The sustainable-fuels producer now expects 2026 Adjusted EBITDA to potentially exceed $60 million, more than doubling its earlier $30 million target.

Gevo Inc. (GEVO) reported first-quarter 2026 revenue of $43 million, up 48% from a year earlier, as the sustainable-fuels producer rode higher output from its North Dakota ethanol plant and signaled a sharply improved profitability outlook for the full year.

The company now expects 2026 non-GAAP Adjusted EBITDA to potentially more than double its previous estimates, up from the $30 million target set at the start of the year and the $40 million annualized run-rate it had reiterated in prior quarters. The upgraded outlook reflects a combination of rising production volumes, a new federal tax-credit regime, and cost cuts that are beginning to flow through the business.

Adjusted EBITDA reached $8.5 million in the quarter, swinging from a negative $15.4 million loss in the first quarter of 2025 — a $24 million improvement.

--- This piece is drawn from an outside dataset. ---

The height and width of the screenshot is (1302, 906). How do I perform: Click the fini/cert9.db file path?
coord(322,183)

The result marked the company's fourth consecutive quarter of positive Adjusted EBITDA, building on a $7.7 million print in the fourth quarter of 2025 and a full-year 2025 total of $16.4 million, compared with negative $57.8 million in 2024. Net loss was flat at $22 million year over year, though the latest quarter included an $11 million one-time charge tied to bond extinguishment and debt-modification costs.

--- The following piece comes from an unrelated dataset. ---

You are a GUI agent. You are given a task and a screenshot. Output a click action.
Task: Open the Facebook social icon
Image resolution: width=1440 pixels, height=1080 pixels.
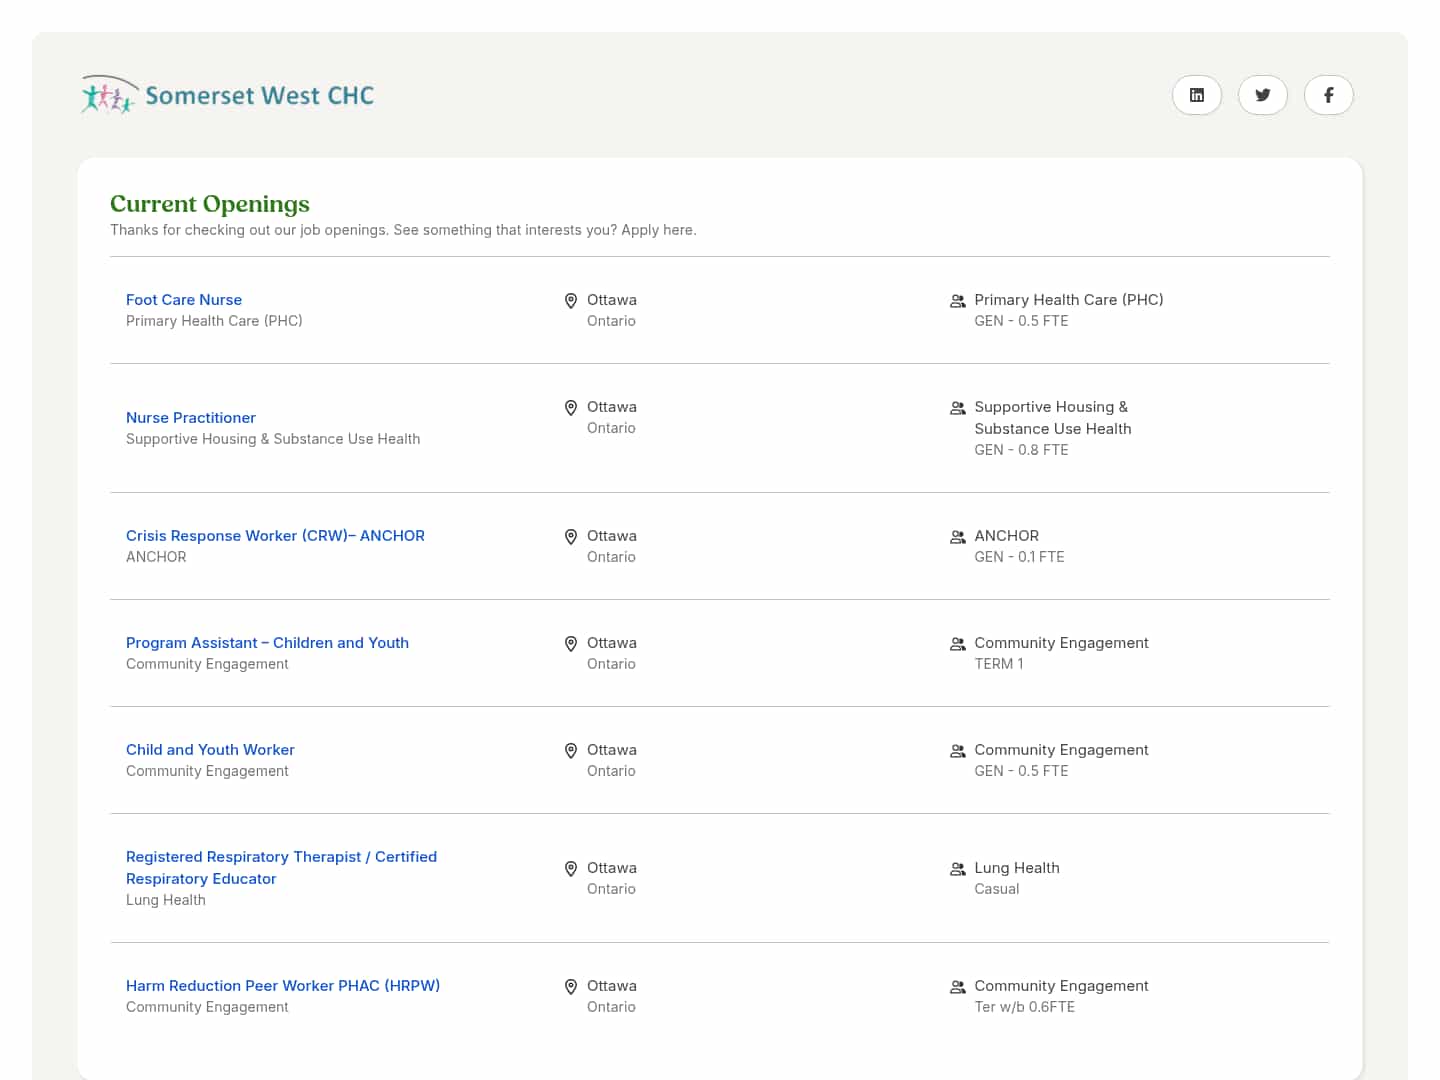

Gevo North Dakota, the ethanol and carbon-capture operation acquired in January 2025, produced 18 million gallons of low-carbon ethanol in the quarter, up 64% from the year-ago period that included only two months of ownership. Carbon-capture and storage volumes at the site reached 46,000 metric tons, up 59%. Renewable natural gas production climbed 15% to 92,000 MMBtu and has since accelerated, with second-quarter output running at roughly 106% of budget. A debottlenecking project aimed at lifting capacity to 75 million gallons a year — representing 10-15% growth — remains on budget and on track for completion in 2026, with incremental output starting in 2027.

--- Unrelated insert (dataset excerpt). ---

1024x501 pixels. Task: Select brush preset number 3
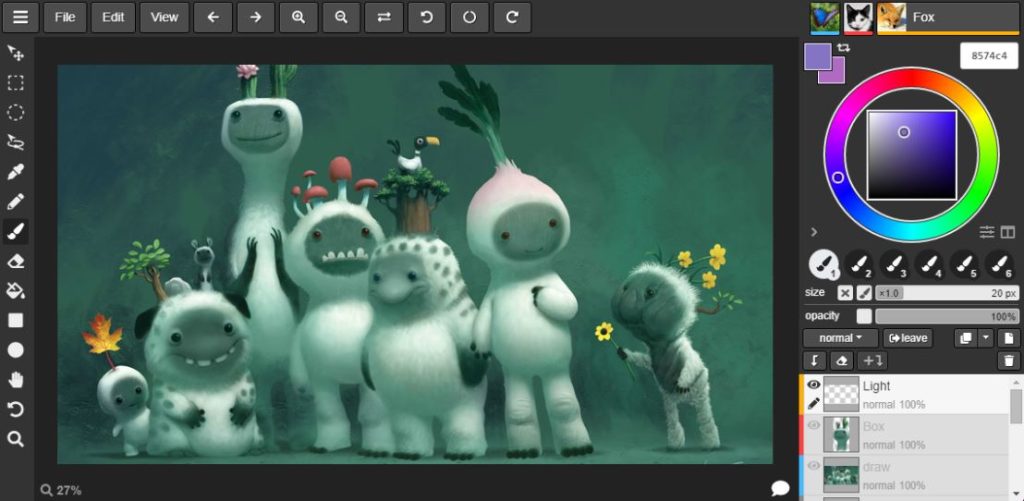893,265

Tax credits are becoming a material earnings driver. Gevo is targeting monetization of more than $70 million in Section 45Z credits during 2026, a significant step-up from the $52 million of production tax credits it sold across all of 2025. The company also completed a new Canada Clean Fuel Regulation carbon-intensity pathway in the second quarter, opening a compliance market where credit sales are expected to begin contributing to third-quarter results.

On the strategic front, Gevo is considering exiting all sustainable-aviation-fuel activities in Lake Preston, South Dakota, to concentrate resources on Project Northstar, its planned alcohol-to-jet facility at the North Dakota site. FEL-3 engineering for Northstar is now complete, with estimated capital costs of roughly $600 million — about $100 million higher than earlier projections due to soil and logistics factors, though the process modules came within 2% of the prior estimate. An expansion to approximately 150 million gallons a year at Gevo North Dakota, effectively doubling output, has engineering, permitting and initial equipment procurement underway, targeting 2028 completion.

A February 2026 debt refinancing redeemed about $68 million in RNG bonds and consolidated borrowings into a $175 million loan facility plus a $20 million revolver, freeing up more than $35 million of previously restricted cash. Cash and equivalents stood at $78.9 million at quarter-end, down modestly from $81.2 million at the start of the year, but with restricted cash fully eliminated. Separately, corporate cost-optimization initiatives are expected to deliver run-rate savings of more than $5 million in 2026, and the Silsbee, Texas specialty-fuel operations are converting from a cost center to an expected profit center this year.